Quasiperiodic Quantum Ising Transitions in 1D

Unlike random potentials, quasiperiodic modulation can induce localization-delocalization transitions in one dimension. In this Letter, we analyze the implications of this for symmetry breaking in the quasiperiodically modulated quantum Ising chain. Although weak modulation is irrelevant, strong modulation induces new ferromagnetic and paramagnetic phases which are fully localized and gapless. The quasiperiodic potential and localized excitations lead to quantum criticality that is intermediate to that of the clean and randomly disordered models with exponents of $\nu =1^{+}$ (exact) and $z\approx 1.9$, ${\mathrm{\Delta }}_{\sigma }\approx 0.16$, and ${\mathrm{\Delta }}_{\gamma }\approx 0.63$ (up to logarithmic corrections). Technically, the clean Ising transition is destabilized by logarithmic wandering of the local reduced couplings. We conjecture that the wandering coefficient $w$ controls the universality class of the quasiperiodic transition and show its stability to smooth perturbations that preserve the quasiperiodic structure of the model.

Figure 1

Phase diagram. The hatched region defines the weakly modulated regime with no weak coupling [$J(Qi)$, $\mathrm{\Gamma }(Qi)>0\forall i$]. The usual gapped ferromagnetic (blue) and paramagnetic (green) phases appear in this regime, separated by a continuous transition in the clean Ising class (segment $AB$). At stronger modulation, we find two new modulated gapless phases: the QP-PM (yellow) and the QP-FM (red). The continuous transitions out of these phases (double and dashed lines) are in the new QP Ising class.

Figure 2

Localization properties of the excitation spectrum on line $ABC$. The low-energy excitations on the segment $AB$ are extended (red) up to a finite energy cutoff $\mathrm{\Lambda }$, above which they are localized (blue). The cutoff $\mathrm{\Lambda }$ vanishes at the multicritical point $B$ so that all finite energy excitations are localized on the segment $BC$. The color quantifies the scaling of the inverse participation ratio $I=\sum _i|{\psi }_i{|}^4\sim q^{-a}$; $a=0$ (1) for localized (extended) states.
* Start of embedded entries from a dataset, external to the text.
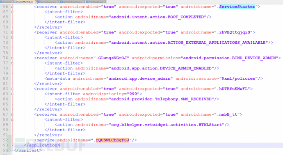The image size is (283, 155).
Task: Collapse the ServiceStarter receiver fold on line 66
Action: (x=12, y=7)
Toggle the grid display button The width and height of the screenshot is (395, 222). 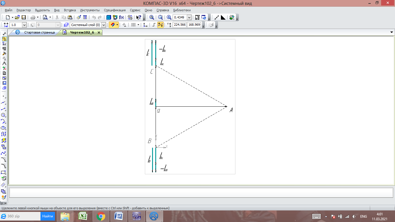tap(133, 25)
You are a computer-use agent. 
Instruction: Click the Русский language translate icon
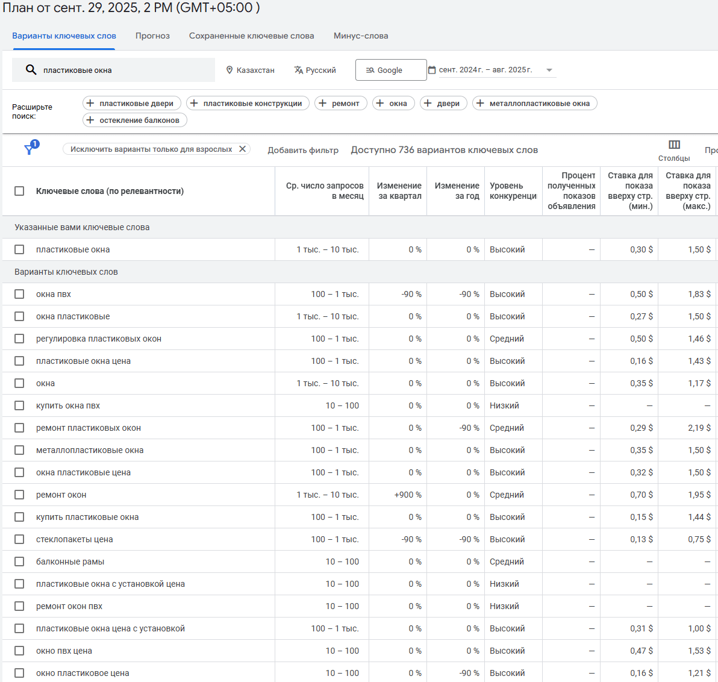[x=298, y=70]
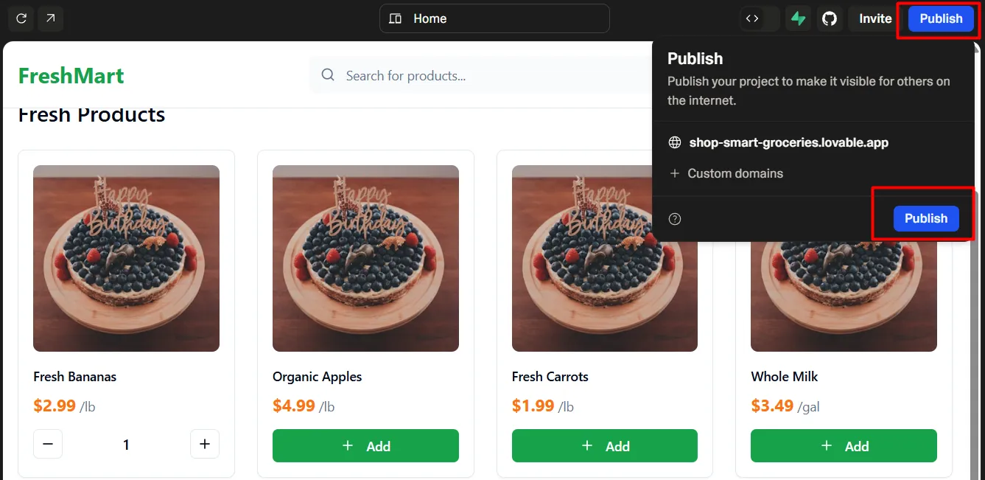Open preview in new tab icon

(x=50, y=18)
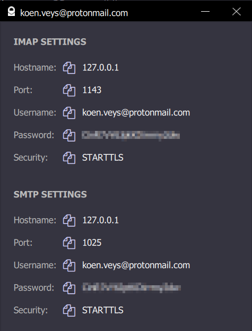Close the mailbox settings window

(237, 12)
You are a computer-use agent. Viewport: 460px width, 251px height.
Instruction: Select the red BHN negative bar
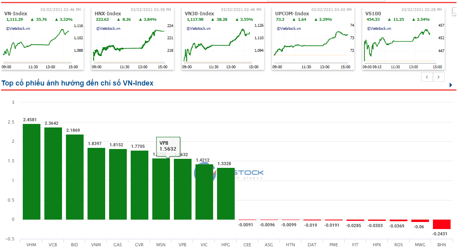pos(442,224)
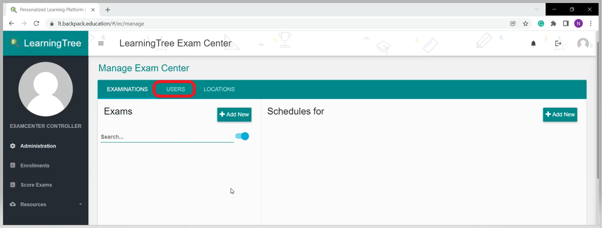Switch to the Locations tab
The image size is (602, 228).
click(219, 89)
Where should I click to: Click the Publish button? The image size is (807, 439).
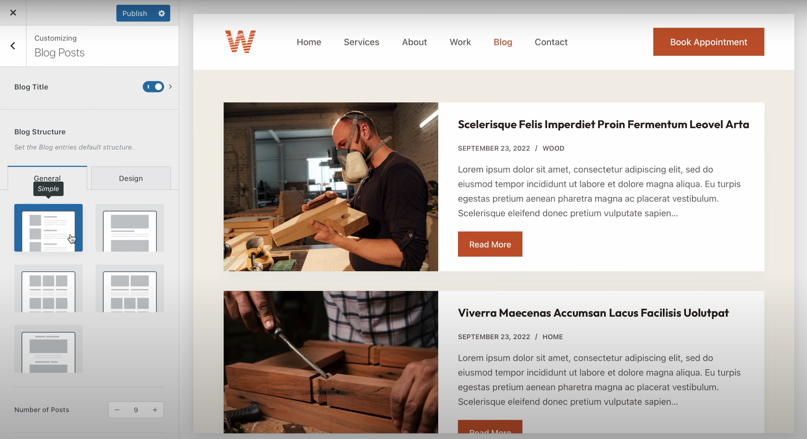pyautogui.click(x=135, y=13)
Parameters: $q=233$, $\mathrm{\Delta }=42\pi /233$, and $\varphi =\sqrt{2}$.

Figure 3

Dynamical scaling at the QP Ising transition. (Left) The maximum energy of the lowest band ${[{\epsilon }_0]}_{\varphi ,\mathrm{\Delta }}$ scales as a power law $q^{-z}$ over 5 orders of magnitude (mean over 5000 $\varphi$, $\mathrm{\Delta }$ samples at each Fibonacci length). (Inset) Least squares fit exponent $z$ as a function of the parameter along the phase boundary. (Center) The integrated density of states $[n(\epsilon ){]}_{\varphi ,\mathrm{\Delta }}\sim {\epsilon }^{1/z}$ over 7 orders of magnitude in energy at the largest size available ($q=4181$). (Right) The inverse localization length $[1/\xi (\epsilon ){]}_{\varphi ,\mathrm{\Delta }}$ is linearly proportional to $n(\epsilon )$, consistent with single-parameter scaling. The deviations from the central trend show sharp features at the log-periodically spaced convergents of the golden ratio $\tau$ (vertical dashed lines). In all panels, the measurements are shown at five different values of $\overline{\mathrm{\Gamma }}/A_{\mathrm{\Gamma }}$ on segment $BC$ of Fig. 1, indicating universality. Standard errors are smaller than the point size; deviations from power law trends are deterministic and due to the QP modulation.

Figure 4

Finite-size scaling of spin correlations. (Main) The average spin correlations $q^{2{\mathrm{\Delta }}_{\sigma }}[⟨{\sigma }_i^x{\sigma }_{i+r}^x⟩{]}_{i,\varphi ,\mathrm{\Delta }}$ collapse when plotted versus fractional separation $r/q$ for critical dimension ${\mathrm{\Delta }}_{\sigma }\approx 0.16$ at $(\overline{J}=\overline{\mathrm{\Gamma }})/A_J=0.5$. (Inset) Least median deviation fit exponent ${\mathrm{\Delta }}_{\sigma }$ is stable along segment $BC$ consistent with universality.